Aim of the task
Please report, as a bare number, how many lines below include the string "icon".
**** Supplied entries
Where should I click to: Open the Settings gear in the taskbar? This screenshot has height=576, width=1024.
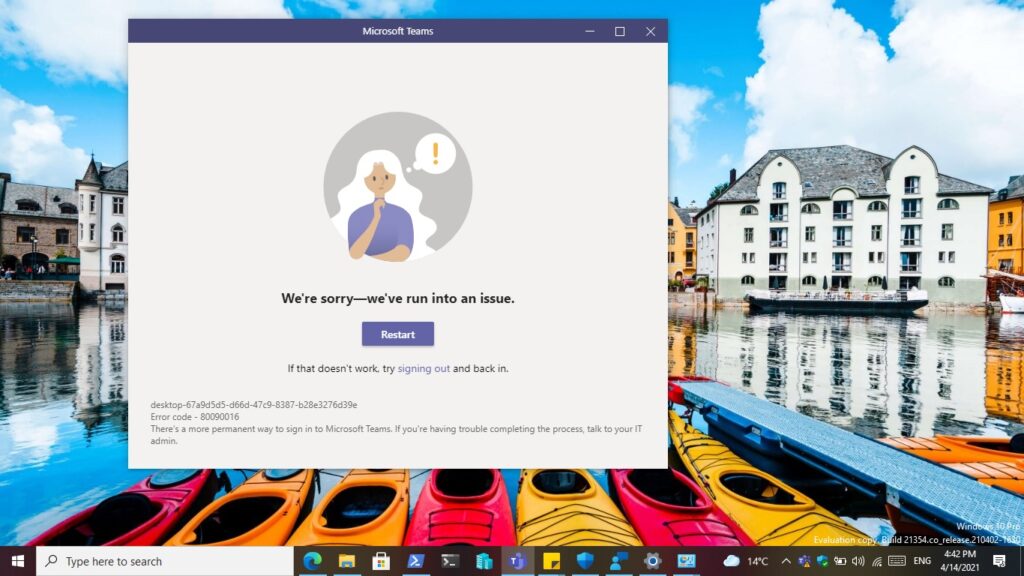coord(653,561)
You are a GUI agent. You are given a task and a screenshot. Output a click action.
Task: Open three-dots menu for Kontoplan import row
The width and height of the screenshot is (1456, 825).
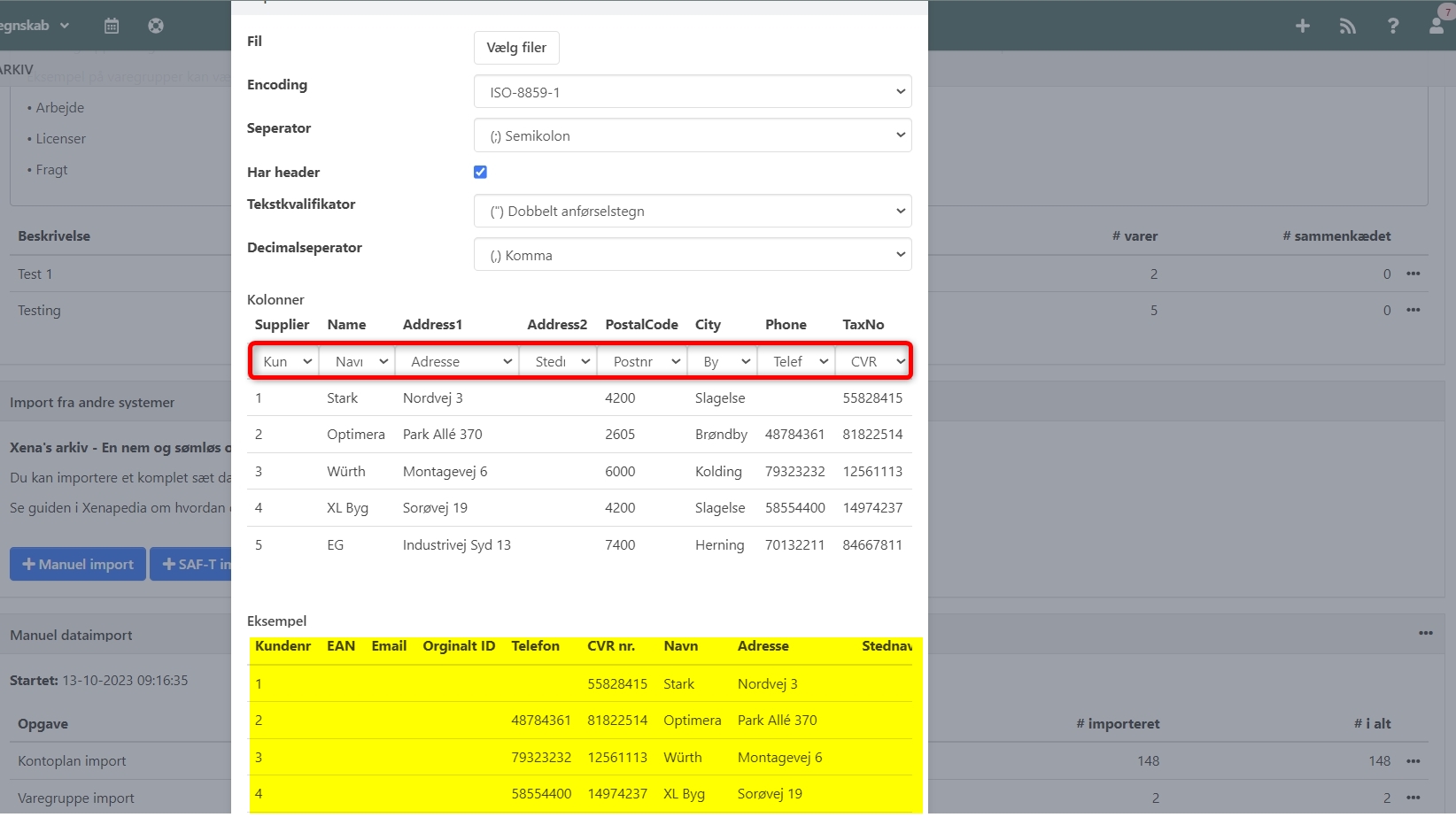click(1413, 761)
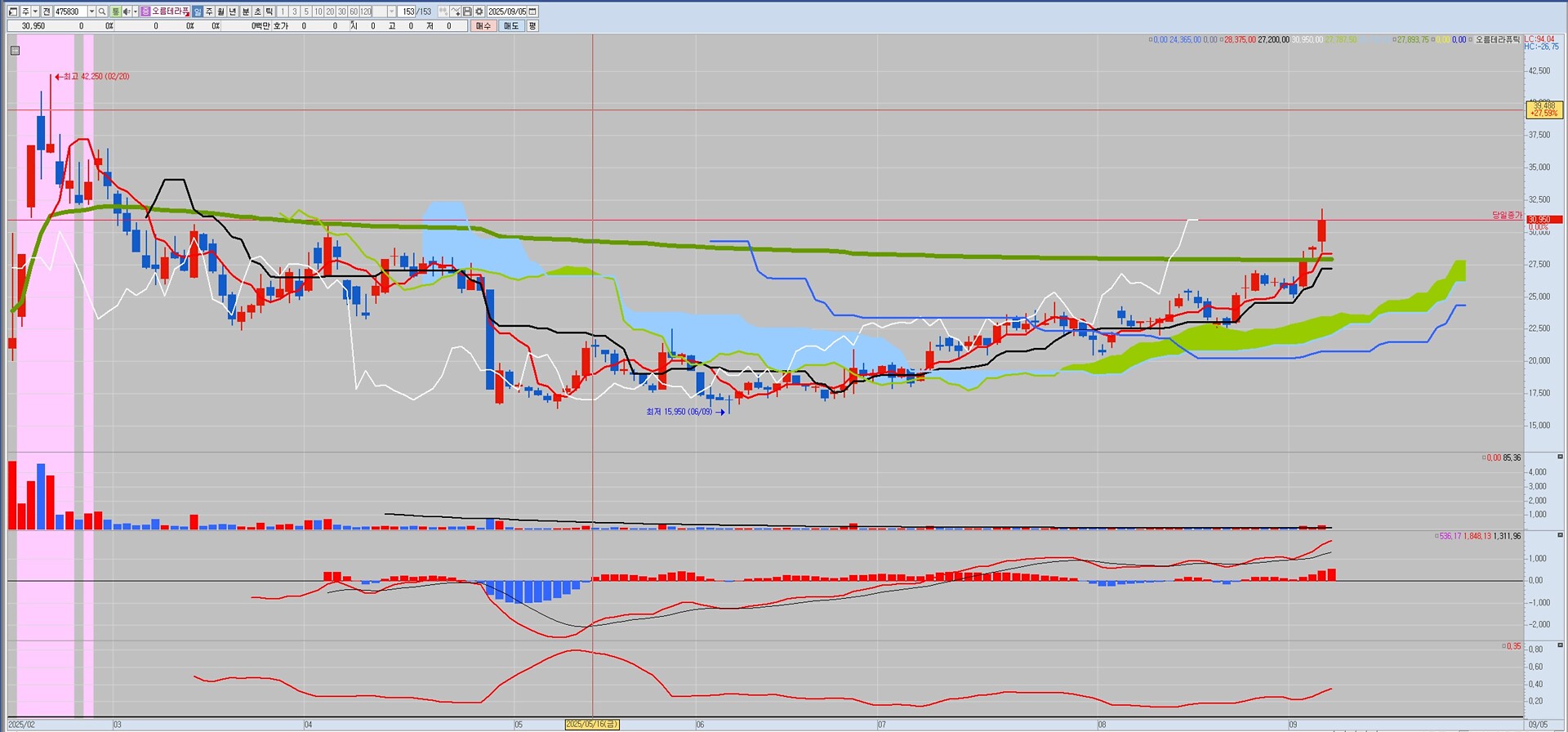Select the 틱 tick chart tab
The height and width of the screenshot is (732, 1568).
(x=269, y=11)
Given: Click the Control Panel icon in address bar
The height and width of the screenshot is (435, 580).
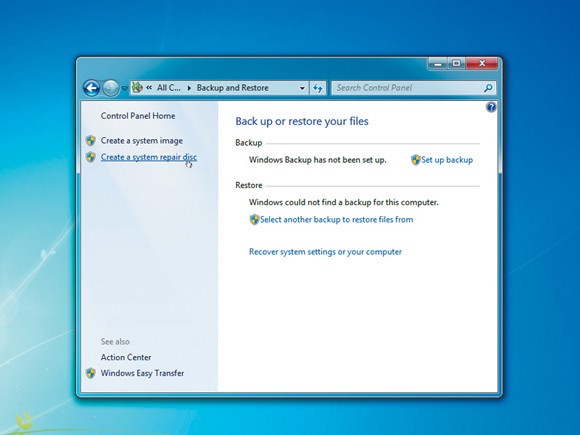Looking at the screenshot, I should [x=137, y=88].
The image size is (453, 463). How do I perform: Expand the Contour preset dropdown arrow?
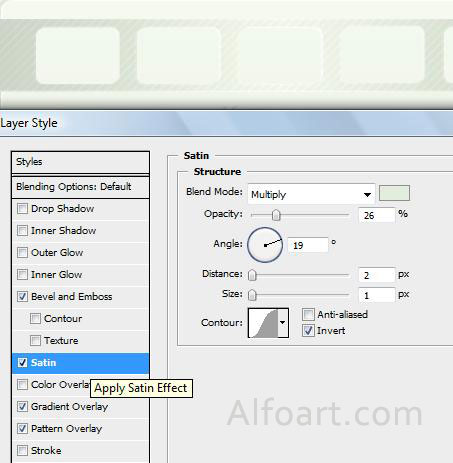pos(283,323)
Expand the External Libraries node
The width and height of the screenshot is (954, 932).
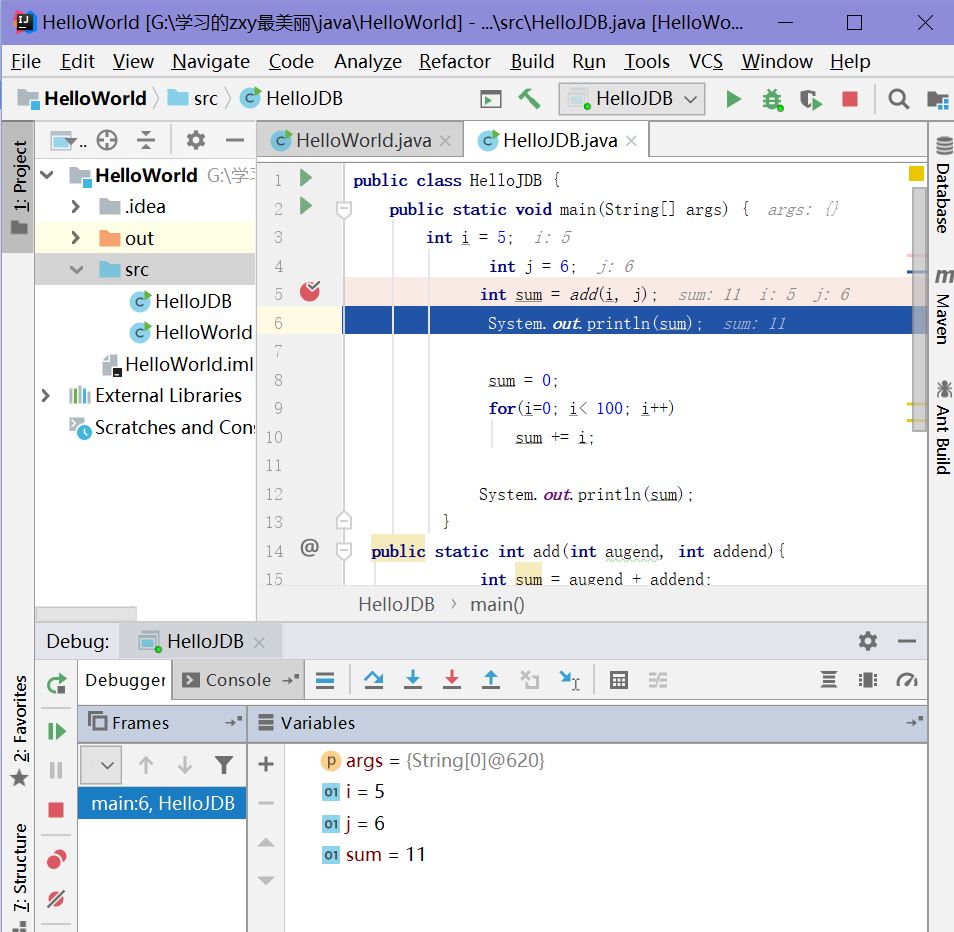[x=46, y=396]
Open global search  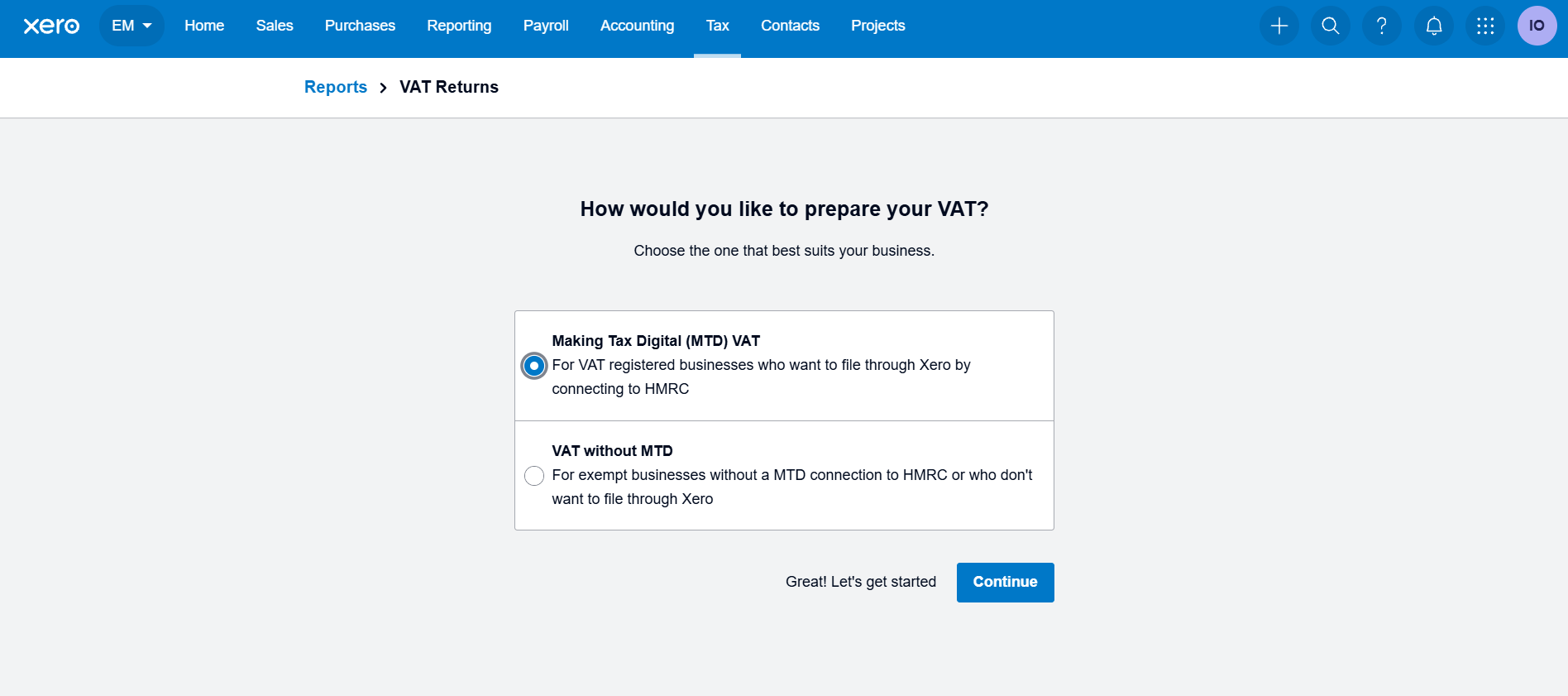1330,26
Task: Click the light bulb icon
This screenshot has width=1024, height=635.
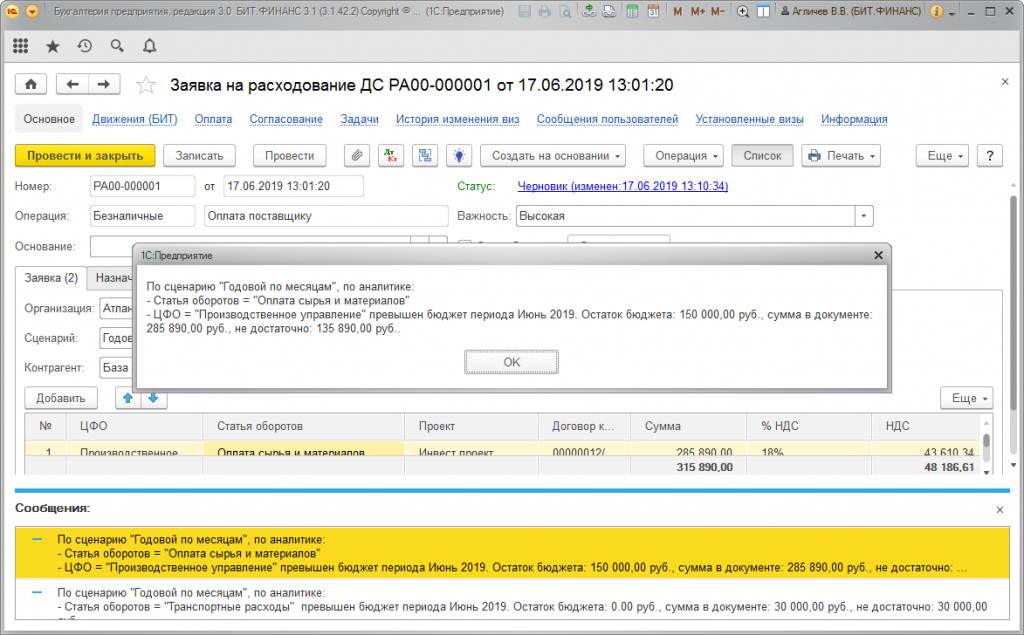Action: [458, 156]

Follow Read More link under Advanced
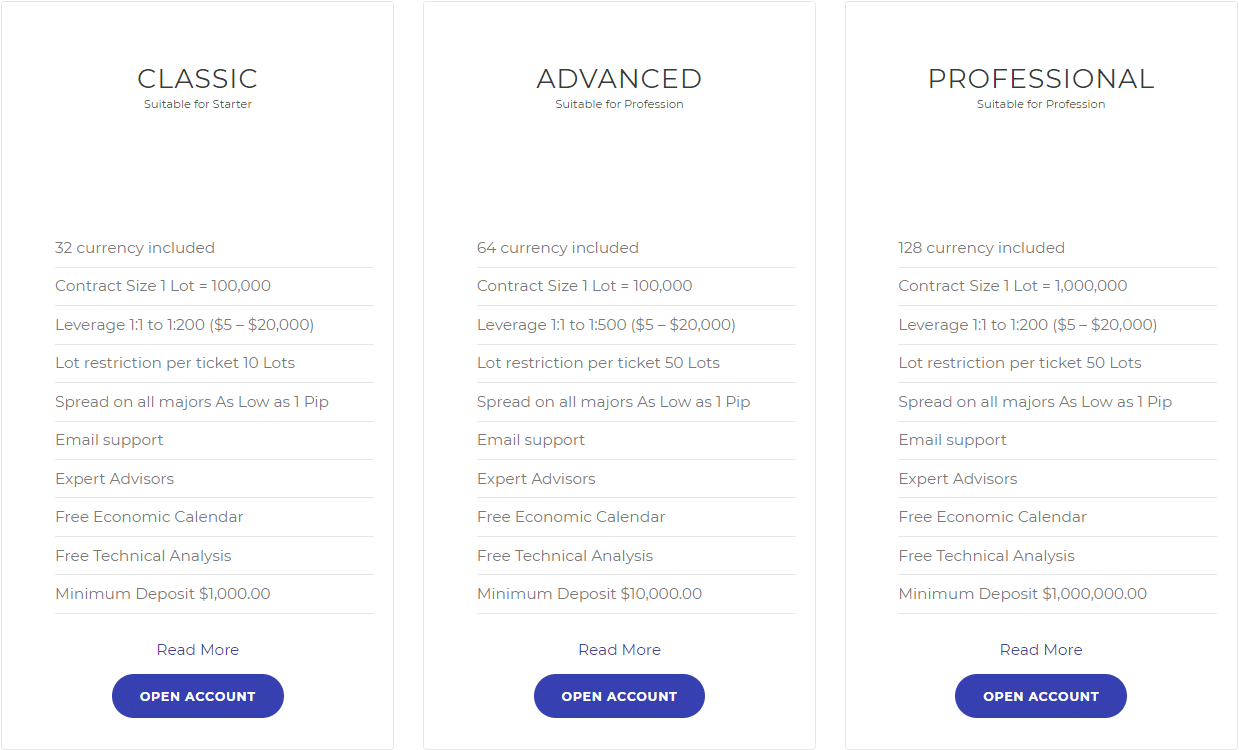tap(619, 650)
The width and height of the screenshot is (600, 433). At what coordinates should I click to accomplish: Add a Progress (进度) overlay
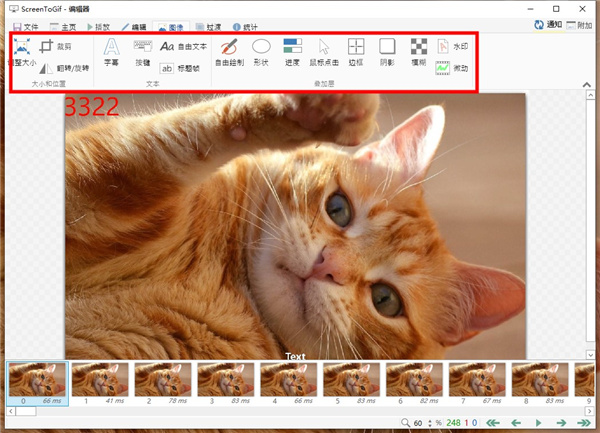pos(292,51)
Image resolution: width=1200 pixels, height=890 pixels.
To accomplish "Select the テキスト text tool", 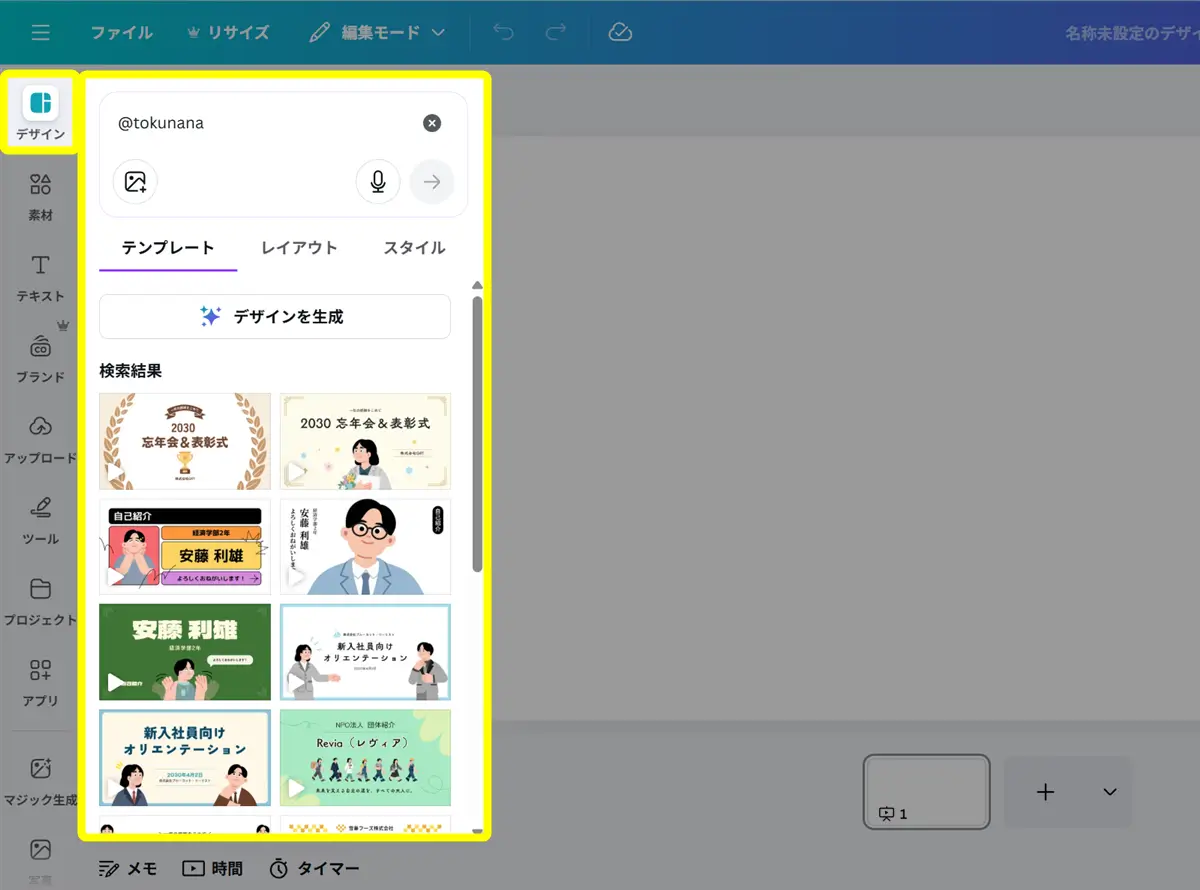I will 40,277.
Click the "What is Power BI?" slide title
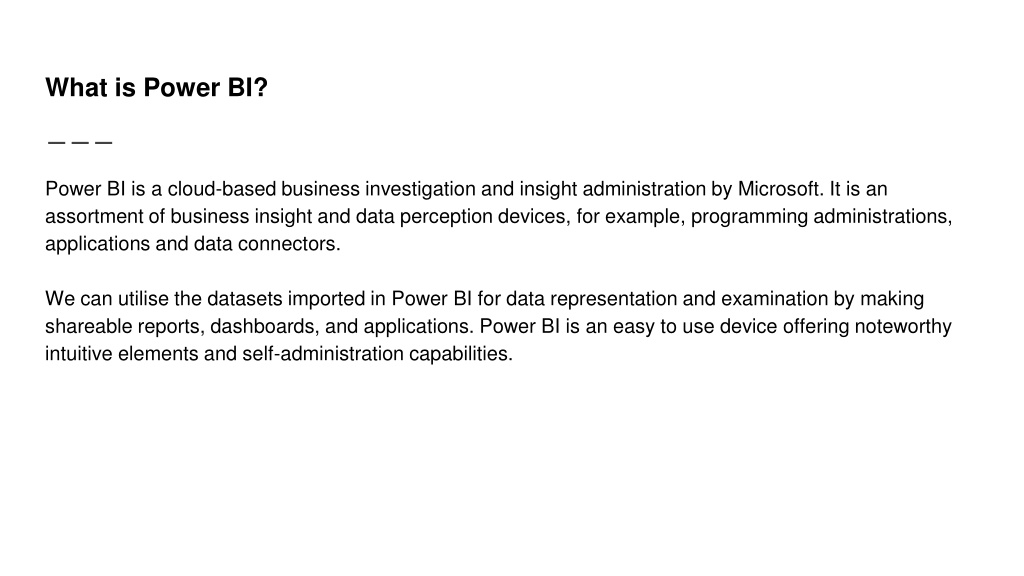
********
Written solution
2